Companies market cereal and snack foods to kids using cartoon and TV or movie characters, a form of “eatertainment” that can help parents who may be struggling with work/home balance to prepare convenient foods for their picky eaters. In addition, advertisers endow these cereals and snacks with “health halos” because they are made from ingredients such as dairy, fruit, or whole grains, or are fortified with vitamins and minerals.
Despite these claims, studies have consistently shown that diets high in ultraprocessed foods contribute to obesity and cardiometabolic risk factors in children, plus increase the risk for cardiovascular diseases and cancers in adults.
There is a growing recognition that advertising targeting children is contributing to malnutrition in kids. As a result, Sweden and Quebec have banned all advertising to children, while the U.K. eliminated the advertising of unhealthy foods online and before 9 p.m. on television. But in the rest of Canada and in the United States, the monitoring of children’s food advertising is voluntary and subject to guidelines only.
Models of feeding kids in different cultures
Many nations prioritize feeding children in ways that not only attend to their nutritional needs but also consider food equity. This is usually accomplished through school meal programs. An estimated 388 million children in low-, middle-, and high-income countries worldwide receive school meals.
These programs are paramount for many low-income and working families who rely on the meals to reduce household labor, particularly for women, and subsidize food costs.
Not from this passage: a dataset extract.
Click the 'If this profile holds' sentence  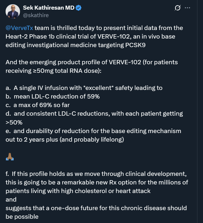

The necessity of these programs has been highlighted during the COVID-19 pandemic, when many schools closed, and children’s nutritional well-being suffered greatly. However, the quality of these programs varies widely, and some have been criticized for their nutritional deficits and for stigmatizing children who receive subsidized meals or who cannot pay for their food.
Exemplary school meal programs—such as those in Brazil, Colombia, Finland, France, Italy, and Japan—provide affordable lunches for children that not only offer pleasurable and nutritious dining experiences but also teach children about national gastronomic culture and support local agriculture.
In Brazil, for example, school meals are entirely funded by the government, menus are developed by nutritionists, and schools must buy at least 30 percent of their produce from small-scale farms, preferably locally. In Finland, all children attending pre-primary to secondary education (around ages 6 to 18) are entitled to free school meals.
As these programs and numerous studies demonstrate, children’s food doesn’t need to be special or different from adult food. But it must be prioritized with special care in order to sustainably and healthily nourish children and future generations.